Complete answer: A bay is a recessed, waterfront/waterway body that straightforwardly associates with a bigger fundamental waterway, for example, a sea, a lake, or another bay. A huge inlet is normally called a bay, ocean, sound, or bright. A bay is a sort of more modest cove with a roundabout bay and thin passage. A fjord is an especially steep inlet formed by frosty movement.
A bay can be the estuary of a stream, for example, the Chesapeake Bay, an estuary of the Susquehanna River. Bays may likewise be settled inside one another; for instance, James Bay is an arm of Hudson Bay in northeastern Canada. Some huge bayous, for example, the Bay of Bengal and Hudson Bay, have different marine geography.

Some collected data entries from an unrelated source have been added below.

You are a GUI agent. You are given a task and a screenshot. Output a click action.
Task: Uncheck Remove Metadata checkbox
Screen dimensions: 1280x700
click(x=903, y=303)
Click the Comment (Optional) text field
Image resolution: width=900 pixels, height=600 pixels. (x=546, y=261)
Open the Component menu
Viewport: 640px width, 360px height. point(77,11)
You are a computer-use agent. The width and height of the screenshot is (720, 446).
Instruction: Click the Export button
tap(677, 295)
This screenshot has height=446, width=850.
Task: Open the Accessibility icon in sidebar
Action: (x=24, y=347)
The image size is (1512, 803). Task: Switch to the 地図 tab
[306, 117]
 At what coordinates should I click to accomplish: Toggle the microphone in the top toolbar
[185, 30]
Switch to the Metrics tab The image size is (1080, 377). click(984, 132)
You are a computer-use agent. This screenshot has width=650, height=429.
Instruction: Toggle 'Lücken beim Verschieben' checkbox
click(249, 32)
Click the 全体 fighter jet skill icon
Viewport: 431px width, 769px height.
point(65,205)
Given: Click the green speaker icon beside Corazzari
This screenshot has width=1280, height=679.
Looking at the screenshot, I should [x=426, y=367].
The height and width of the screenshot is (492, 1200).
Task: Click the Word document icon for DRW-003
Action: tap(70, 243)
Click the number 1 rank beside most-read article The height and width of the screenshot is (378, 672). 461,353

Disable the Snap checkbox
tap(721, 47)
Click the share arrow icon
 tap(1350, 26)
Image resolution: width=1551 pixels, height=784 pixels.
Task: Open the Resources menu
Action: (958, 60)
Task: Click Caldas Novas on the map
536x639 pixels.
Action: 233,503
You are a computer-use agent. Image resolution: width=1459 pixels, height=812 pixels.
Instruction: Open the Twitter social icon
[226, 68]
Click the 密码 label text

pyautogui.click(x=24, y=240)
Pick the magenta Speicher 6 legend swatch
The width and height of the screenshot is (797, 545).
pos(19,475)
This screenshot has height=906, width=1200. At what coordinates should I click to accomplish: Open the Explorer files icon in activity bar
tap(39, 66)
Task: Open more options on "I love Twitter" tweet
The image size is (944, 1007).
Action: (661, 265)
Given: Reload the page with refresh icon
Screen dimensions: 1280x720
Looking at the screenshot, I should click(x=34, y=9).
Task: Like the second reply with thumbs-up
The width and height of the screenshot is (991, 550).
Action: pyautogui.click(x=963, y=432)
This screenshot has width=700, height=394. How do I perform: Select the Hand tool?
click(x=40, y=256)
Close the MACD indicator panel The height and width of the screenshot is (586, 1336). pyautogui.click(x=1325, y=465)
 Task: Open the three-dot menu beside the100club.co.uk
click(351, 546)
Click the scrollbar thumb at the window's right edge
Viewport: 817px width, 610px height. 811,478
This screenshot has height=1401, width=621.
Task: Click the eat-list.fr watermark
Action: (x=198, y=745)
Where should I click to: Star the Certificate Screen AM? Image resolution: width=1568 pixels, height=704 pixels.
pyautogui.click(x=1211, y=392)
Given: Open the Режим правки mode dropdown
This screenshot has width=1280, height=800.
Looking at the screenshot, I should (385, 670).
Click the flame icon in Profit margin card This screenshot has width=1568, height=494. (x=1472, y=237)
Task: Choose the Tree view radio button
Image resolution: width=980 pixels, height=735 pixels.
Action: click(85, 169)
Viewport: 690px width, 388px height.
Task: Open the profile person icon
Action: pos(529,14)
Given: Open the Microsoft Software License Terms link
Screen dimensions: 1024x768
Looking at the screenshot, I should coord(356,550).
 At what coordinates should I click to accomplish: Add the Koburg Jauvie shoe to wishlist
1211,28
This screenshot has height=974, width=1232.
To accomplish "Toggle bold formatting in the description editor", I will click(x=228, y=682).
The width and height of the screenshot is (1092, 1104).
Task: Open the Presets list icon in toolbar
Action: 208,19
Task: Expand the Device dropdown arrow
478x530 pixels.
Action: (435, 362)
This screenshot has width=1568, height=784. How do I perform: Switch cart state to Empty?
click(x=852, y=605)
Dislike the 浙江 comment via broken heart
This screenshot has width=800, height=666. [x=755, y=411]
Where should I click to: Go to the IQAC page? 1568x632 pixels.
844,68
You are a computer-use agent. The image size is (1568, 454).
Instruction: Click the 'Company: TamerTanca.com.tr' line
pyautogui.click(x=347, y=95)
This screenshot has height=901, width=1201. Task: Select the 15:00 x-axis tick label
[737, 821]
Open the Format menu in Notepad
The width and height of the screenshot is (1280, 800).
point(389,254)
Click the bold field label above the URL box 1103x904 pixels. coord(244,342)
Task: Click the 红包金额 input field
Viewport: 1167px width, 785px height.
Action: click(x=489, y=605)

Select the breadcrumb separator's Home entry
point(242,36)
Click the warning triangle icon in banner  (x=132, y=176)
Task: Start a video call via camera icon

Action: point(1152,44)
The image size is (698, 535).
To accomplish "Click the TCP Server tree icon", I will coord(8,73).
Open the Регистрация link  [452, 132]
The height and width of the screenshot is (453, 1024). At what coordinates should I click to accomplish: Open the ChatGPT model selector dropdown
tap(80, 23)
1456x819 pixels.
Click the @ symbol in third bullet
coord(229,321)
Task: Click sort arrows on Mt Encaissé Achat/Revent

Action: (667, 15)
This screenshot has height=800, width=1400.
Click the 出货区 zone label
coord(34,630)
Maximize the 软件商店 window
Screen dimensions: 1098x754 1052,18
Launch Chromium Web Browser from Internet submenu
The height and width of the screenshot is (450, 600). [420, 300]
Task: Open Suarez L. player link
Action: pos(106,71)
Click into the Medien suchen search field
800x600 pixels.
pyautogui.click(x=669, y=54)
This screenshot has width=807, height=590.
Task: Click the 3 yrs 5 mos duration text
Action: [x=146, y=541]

On the other hand, A gulf is an enormous inlet from the sea into the landmass, commonly with a smaller opening than a bay; however, this isn't recognizable in all geographic regions so named. Despite the fact that a strait is a restricted section of water associating two oceans or two other huge territories of water. Furthermore, A lagoon is a water body isolated from a bigger water body by a characteristic boundary. lagoons are isolated from bigger waterways by shoals, obstruction reefs, coral reefs, or other common boundaries.
The United Nations Convention on the Law of the Sea (UNCLOS) characterizes a bay as an all-around checked space whose entrance is to such extent to the width of its mouth as to contain land-bolted waters and establish in excess of a simple arch of the coast. Space will not, in any case, be viewed as a straight except if its region is as extensive as, or bigger than, that of the semi-circle whose breadth is a line drawn across the mouth of that space.

Option B is correct answer

Note: The land encompassing a bay frequently lessens the strength of winds and becomes a barrier for waves. bays may have as wide an assortment of shoreline qualities as different shorelines. Sometimes, bayous have seashores, which "are typically portrayed by a lofty upper foreshore with a wide, level fronting terrace". Bays were critical throughout the entire existence of human settlement since they gave safe spots to fishing. Later they were significant in the improvement of ocean exchange as the protected dock they gave supported their choice as ports.